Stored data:
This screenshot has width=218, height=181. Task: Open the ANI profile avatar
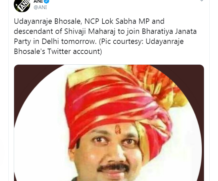(x=22, y=5)
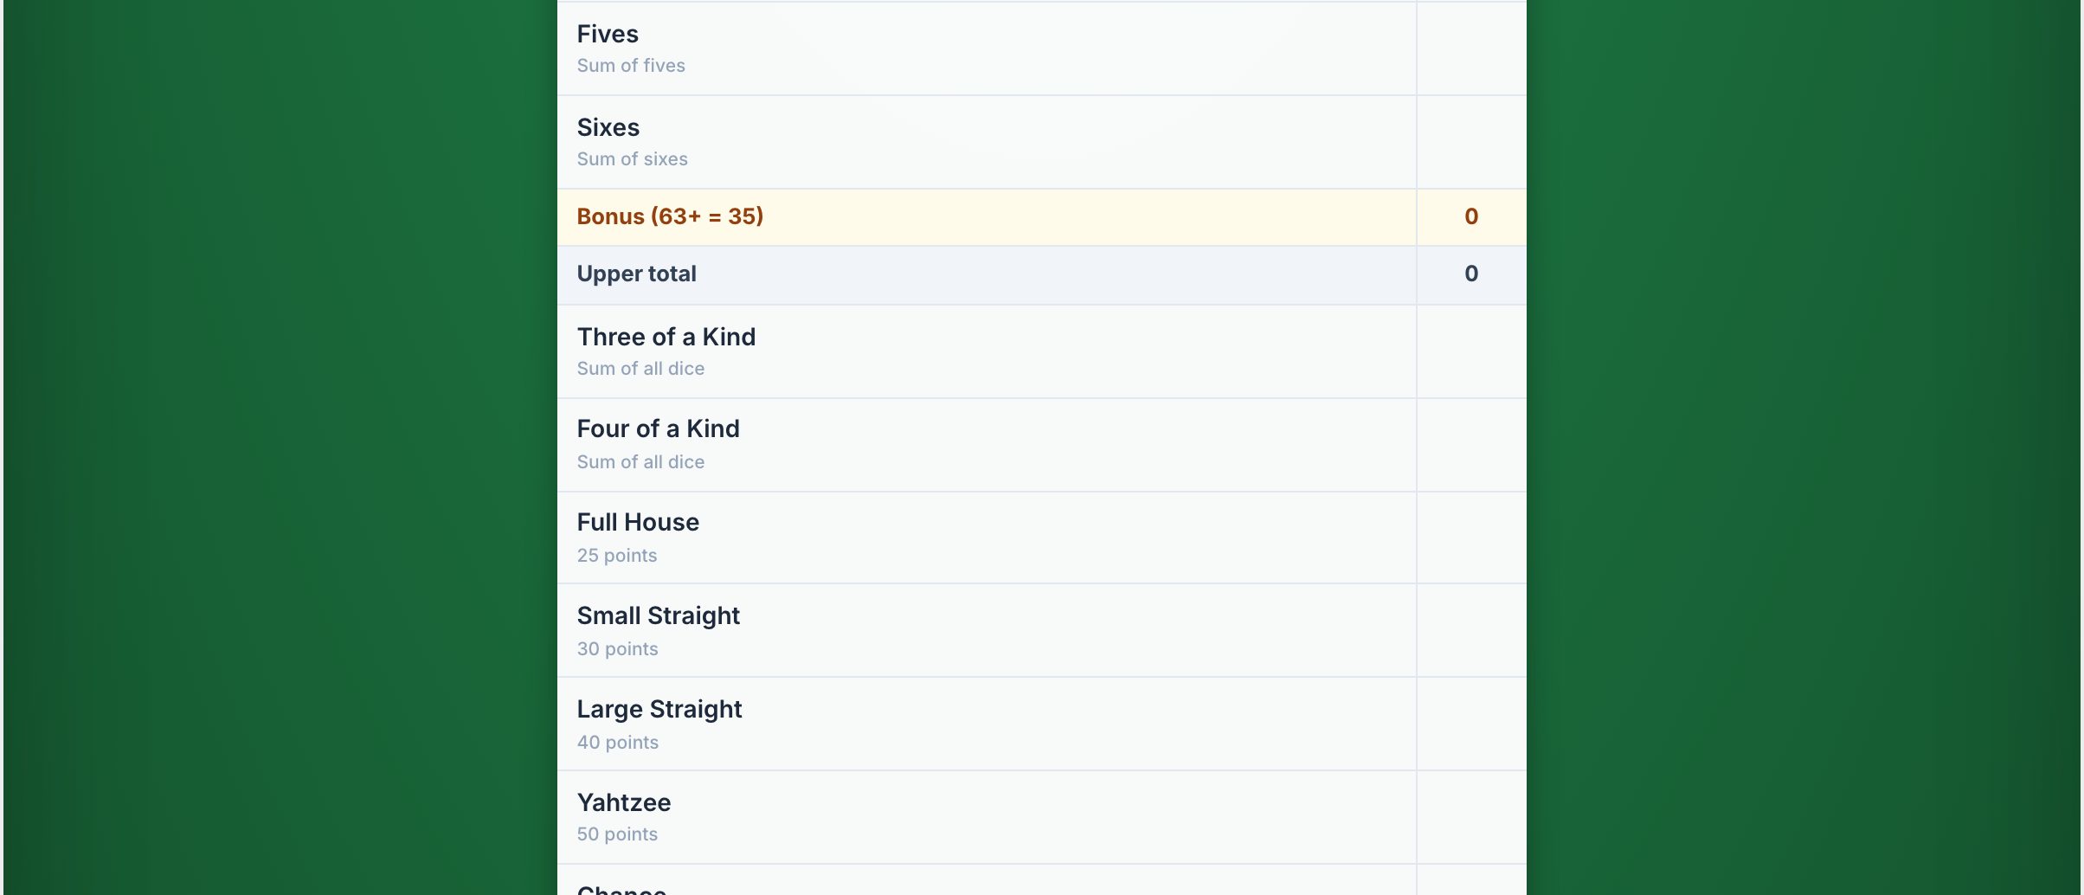Click the Large Straight score cell
The image size is (2084, 895).
[1471, 724]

▶ _Directions_: With the pictures omitted, repeat the full set of records above exactly.

▶ _Task answer_:
This screenshot has width=218, height=181. Task: Open the ANI profile avatar
(x=22, y=5)
Click the Large Straight score cell
The image size is (2084, 895).
[1471, 724]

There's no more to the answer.